**What the task requires:** Please write the data out once more, exactly as it is given.

**Supplied information:**
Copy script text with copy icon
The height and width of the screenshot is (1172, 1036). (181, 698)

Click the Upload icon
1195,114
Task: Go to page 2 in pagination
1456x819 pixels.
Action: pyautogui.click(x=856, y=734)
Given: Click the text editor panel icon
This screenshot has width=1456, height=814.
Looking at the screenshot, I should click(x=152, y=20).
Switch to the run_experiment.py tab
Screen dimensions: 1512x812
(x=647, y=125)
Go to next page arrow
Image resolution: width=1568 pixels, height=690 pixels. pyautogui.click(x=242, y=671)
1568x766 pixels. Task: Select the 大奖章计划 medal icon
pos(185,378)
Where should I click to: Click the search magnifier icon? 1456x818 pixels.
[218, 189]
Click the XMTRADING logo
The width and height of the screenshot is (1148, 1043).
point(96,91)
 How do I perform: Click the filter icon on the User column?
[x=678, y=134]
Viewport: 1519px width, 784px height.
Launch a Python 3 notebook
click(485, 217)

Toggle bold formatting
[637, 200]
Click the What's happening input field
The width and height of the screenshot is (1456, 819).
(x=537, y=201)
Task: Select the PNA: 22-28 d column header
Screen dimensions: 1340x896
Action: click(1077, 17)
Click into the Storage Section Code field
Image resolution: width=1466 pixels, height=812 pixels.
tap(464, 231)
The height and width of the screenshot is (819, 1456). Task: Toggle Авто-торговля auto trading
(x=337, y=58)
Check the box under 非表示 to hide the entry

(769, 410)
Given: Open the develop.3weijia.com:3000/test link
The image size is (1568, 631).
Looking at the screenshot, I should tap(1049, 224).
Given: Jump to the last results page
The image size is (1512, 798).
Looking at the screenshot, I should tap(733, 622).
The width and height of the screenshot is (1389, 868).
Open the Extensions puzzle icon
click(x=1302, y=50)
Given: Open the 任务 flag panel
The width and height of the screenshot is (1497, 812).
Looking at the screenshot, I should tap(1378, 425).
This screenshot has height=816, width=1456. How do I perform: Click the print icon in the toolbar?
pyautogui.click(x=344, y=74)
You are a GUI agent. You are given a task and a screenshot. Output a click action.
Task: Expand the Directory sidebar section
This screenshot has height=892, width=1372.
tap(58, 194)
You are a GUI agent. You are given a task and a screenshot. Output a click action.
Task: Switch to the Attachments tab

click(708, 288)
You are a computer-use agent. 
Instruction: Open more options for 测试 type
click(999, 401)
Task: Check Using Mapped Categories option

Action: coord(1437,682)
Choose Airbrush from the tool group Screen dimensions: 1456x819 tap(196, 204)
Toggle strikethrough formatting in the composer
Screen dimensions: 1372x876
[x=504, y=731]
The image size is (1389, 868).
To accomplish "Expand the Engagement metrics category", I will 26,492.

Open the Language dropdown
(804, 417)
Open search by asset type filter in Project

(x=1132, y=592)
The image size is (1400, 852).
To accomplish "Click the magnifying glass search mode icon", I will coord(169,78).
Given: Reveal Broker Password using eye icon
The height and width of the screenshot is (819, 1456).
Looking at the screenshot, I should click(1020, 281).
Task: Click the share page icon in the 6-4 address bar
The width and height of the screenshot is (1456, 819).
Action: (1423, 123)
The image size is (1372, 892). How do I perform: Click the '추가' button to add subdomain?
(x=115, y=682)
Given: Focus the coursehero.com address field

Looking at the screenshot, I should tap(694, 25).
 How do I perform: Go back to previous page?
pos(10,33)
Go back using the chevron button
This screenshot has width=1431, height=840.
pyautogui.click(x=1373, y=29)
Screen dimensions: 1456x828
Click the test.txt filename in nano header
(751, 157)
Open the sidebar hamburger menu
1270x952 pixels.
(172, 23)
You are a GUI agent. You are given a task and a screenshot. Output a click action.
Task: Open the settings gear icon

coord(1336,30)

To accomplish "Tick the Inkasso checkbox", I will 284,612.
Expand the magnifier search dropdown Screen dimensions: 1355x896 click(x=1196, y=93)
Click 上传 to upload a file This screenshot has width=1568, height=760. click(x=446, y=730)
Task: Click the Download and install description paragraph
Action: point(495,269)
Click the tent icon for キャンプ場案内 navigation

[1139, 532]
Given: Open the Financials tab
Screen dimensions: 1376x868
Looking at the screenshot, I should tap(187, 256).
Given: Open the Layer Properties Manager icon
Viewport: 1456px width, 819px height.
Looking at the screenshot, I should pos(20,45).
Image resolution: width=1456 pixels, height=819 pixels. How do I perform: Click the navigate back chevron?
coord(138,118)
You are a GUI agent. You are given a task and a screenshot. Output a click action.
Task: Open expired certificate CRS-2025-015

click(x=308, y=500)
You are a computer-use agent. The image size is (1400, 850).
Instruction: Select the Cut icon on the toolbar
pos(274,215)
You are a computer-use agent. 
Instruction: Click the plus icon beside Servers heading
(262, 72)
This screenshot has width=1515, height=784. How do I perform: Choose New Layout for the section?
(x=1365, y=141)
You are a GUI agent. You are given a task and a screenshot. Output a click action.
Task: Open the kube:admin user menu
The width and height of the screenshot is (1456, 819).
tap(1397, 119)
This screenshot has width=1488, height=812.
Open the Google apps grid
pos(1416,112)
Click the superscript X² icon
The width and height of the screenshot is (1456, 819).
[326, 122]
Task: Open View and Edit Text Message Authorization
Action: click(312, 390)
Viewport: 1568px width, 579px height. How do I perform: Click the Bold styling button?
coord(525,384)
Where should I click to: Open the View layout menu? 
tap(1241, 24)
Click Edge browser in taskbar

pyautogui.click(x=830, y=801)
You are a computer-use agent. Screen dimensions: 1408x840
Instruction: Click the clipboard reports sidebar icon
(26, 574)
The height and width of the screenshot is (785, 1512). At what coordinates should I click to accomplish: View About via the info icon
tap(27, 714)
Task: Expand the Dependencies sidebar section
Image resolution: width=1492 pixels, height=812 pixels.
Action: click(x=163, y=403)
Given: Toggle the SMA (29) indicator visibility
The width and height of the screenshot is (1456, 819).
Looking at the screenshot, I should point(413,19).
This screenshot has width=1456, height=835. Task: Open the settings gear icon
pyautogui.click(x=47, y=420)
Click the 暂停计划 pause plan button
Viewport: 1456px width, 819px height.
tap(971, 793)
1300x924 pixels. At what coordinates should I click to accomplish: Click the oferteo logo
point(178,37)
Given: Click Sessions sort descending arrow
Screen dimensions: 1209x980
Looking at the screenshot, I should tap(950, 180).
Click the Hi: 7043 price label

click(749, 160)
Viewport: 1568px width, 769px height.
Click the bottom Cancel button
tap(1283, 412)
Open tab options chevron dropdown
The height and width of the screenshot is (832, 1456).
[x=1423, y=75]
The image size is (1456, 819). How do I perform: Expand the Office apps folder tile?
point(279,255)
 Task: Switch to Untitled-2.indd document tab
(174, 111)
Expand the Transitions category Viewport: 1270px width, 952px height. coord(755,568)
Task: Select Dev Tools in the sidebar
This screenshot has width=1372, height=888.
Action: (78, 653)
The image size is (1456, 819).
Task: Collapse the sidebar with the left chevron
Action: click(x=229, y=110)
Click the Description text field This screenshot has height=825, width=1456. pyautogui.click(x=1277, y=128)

**Task solution:**
Copy script text with copy icon
The height and width of the screenshot is (1172, 1036). (181, 698)

Click the Upload icon
1195,114
Task: Go to page 2 in pagination
1456x819 pixels.
Action: pyautogui.click(x=856, y=734)
Given: Click the text editor panel icon
This screenshot has width=1456, height=814.
Looking at the screenshot, I should click(x=152, y=20).
Switch to the run_experiment.py tab
Screen dimensions: 1512x812
(x=647, y=125)
Go to next page arrow
Image resolution: width=1568 pixels, height=690 pixels. pyautogui.click(x=242, y=671)
1568x766 pixels. Task: Select the 大奖章计划 medal icon
pos(185,378)
Where should I click to: Click the search magnifier icon? 1456x818 pixels.
[218, 189]
Click the XMTRADING logo
The width and height of the screenshot is (1148, 1043).
point(96,91)
 How do I perform: Click the filter icon on the User column?
[x=678, y=134]
Viewport: 1519px width, 784px height.
Launch a Python 3 notebook
click(485, 217)

Toggle bold formatting
[637, 200]
Click the What's happening input field
The width and height of the screenshot is (1456, 819).
(x=537, y=201)
Task: Select the PNA: 22-28 d column header
Screen dimensions: 1340x896
Action: click(1077, 17)
Click into the Storage Section Code field
Image resolution: width=1466 pixels, height=812 pixels.
tap(464, 231)
The height and width of the screenshot is (819, 1456). Task: Toggle Авто-торговля auto trading
(x=337, y=58)
Check the box under 非表示 to hide the entry

(769, 410)
Given: Open the develop.3weijia.com:3000/test link
The image size is (1568, 631).
Looking at the screenshot, I should tap(1049, 224).
Given: Jump to the last results page
The image size is (1512, 798).
Looking at the screenshot, I should tap(733, 622).
The width and height of the screenshot is (1389, 868).
Open the Extensions puzzle icon
click(x=1302, y=50)
Given: Open the 任务 flag panel
The width and height of the screenshot is (1497, 812).
Looking at the screenshot, I should tap(1378, 425).
This screenshot has height=816, width=1456. How do I perform: Click the print icon in the toolbar?
pyautogui.click(x=344, y=74)
You are a GUI agent. You are given a task and a screenshot. Output a click action.
Task: Expand the Directory sidebar section
This screenshot has height=892, width=1372.
tap(58, 194)
You are a GUI agent. You are given a task and a screenshot. Output a click action.
Task: Switch to the Attachments tab

click(708, 288)
You are a computer-use agent. 
Instruction: Open more options for 测试 type
click(999, 401)
Task: Check Using Mapped Categories option

Action: coord(1437,682)
Choose Airbrush from the tool group Screen dimensions: 1456x819 tap(196, 204)
Toggle strikethrough formatting in the composer
Screen dimensions: 1372x876
[x=504, y=731]
The image size is (1389, 868).
To accomplish "Expand the Engagement metrics category", I will 26,492.

Open the Language dropdown
(804, 417)
Open search by asset type filter in Project

(x=1132, y=592)
The image size is (1400, 852).
To accomplish "Click the magnifying glass search mode icon", I will coord(169,78).
Given: Reveal Broker Password using eye icon
The height and width of the screenshot is (819, 1456).
Looking at the screenshot, I should click(1020, 281).
Task: Click the share page icon in the 6-4 address bar
The width and height of the screenshot is (1456, 819).
Action: (1423, 123)
The image size is (1372, 892). How do I perform: Click the '추가' button to add subdomain?
(x=115, y=682)
Given: Focus the coursehero.com address field

Looking at the screenshot, I should tap(694, 25).
 How do I perform: Go back to previous page?
pos(10,33)
Go back using the chevron button
This screenshot has width=1431, height=840.
pyautogui.click(x=1373, y=29)
Screen dimensions: 1456x828
Click the test.txt filename in nano header
(751, 157)
Open the sidebar hamburger menu
1270x952 pixels.
(172, 23)
You are a GUI agent. You are given a task and a screenshot. Output a click action.
Task: Open the settings gear icon

coord(1336,30)

To accomplish "Tick the Inkasso checkbox", I will 284,612.
Expand the magnifier search dropdown Screen dimensions: 1355x896 click(x=1196, y=93)
Click 上传 to upload a file This screenshot has width=1568, height=760. click(x=446, y=730)
Task: Click the Download and install description paragraph
Action: point(495,269)
Click the tent icon for キャンプ場案内 navigation

[1139, 532]
Given: Open the Financials tab
Screen dimensions: 1376x868
Looking at the screenshot, I should tap(187, 256).
Given: Open the Layer Properties Manager icon
Viewport: 1456px width, 819px height.
Looking at the screenshot, I should pos(20,45).
Image resolution: width=1456 pixels, height=819 pixels. How do I perform: Click the navigate back chevron?
coord(138,118)
You are a GUI agent. You are given a task and a screenshot. Output a click action.
Task: Open expired certificate CRS-2025-015

click(x=308, y=500)
You are a computer-use agent. The image size is (1400, 850).
Instruction: Select the Cut icon on the toolbar
pos(274,215)
You are a computer-use agent. 
Instruction: Click the plus icon beside Servers heading
(262, 72)
This screenshot has width=1515, height=784. How do I perform: Choose New Layout for the section?
(x=1365, y=141)
You are a GUI agent. You are given a task and a screenshot. Output a click action.
Task: Open the kube:admin user menu
The width and height of the screenshot is (1456, 819).
tap(1397, 119)
This screenshot has width=1488, height=812.
Open the Google apps grid
pos(1416,112)
Click the superscript X² icon
The width and height of the screenshot is (1456, 819).
[326, 122]
Task: Open View and Edit Text Message Authorization
Action: click(312, 390)
Viewport: 1568px width, 579px height. How do I perform: Click the Bold styling button?
coord(525,384)
Where should I click to: Open the View layout menu? 
tap(1241, 24)
Click Edge browser in taskbar

pyautogui.click(x=830, y=801)
You are a computer-use agent. Screen dimensions: 1408x840
Instruction: Click the clipboard reports sidebar icon
(26, 574)
The height and width of the screenshot is (785, 1512). At what coordinates should I click to accomplish: View About via the info icon
tap(27, 714)
Task: Expand the Dependencies sidebar section
Image resolution: width=1492 pixels, height=812 pixels.
Action: click(x=163, y=403)
Given: Toggle the SMA (29) indicator visibility
The width and height of the screenshot is (1456, 819).
Looking at the screenshot, I should point(413,19).
This screenshot has width=1456, height=835. Task: Open the settings gear icon
pyautogui.click(x=47, y=420)
Click the 暂停计划 pause plan button
Viewport: 1456px width, 819px height.
tap(971, 793)
1300x924 pixels. At what coordinates should I click to accomplish: Click the oferteo logo
point(178,37)
Given: Click Sessions sort descending arrow
Screen dimensions: 1209x980
Looking at the screenshot, I should tap(950, 180).
Click the Hi: 7043 price label

click(749, 160)
Viewport: 1568px width, 769px height.
Click the bottom Cancel button
tap(1283, 412)
Open tab options chevron dropdown
The height and width of the screenshot is (832, 1456).
[x=1423, y=75]
The image size is (1456, 819). How do I perform: Expand the Office apps folder tile?
point(279,255)
 Task: Switch to Untitled-2.indd document tab
(174, 111)
Expand the Transitions category Viewport: 1270px width, 952px height. coord(755,568)
Task: Select Dev Tools in the sidebar
This screenshot has width=1372, height=888.
Action: (78, 653)
The image size is (1456, 819).
Task: Collapse the sidebar with the left chevron
Action: click(x=229, y=110)
Click the Description text field This screenshot has height=825, width=1456. pyautogui.click(x=1277, y=128)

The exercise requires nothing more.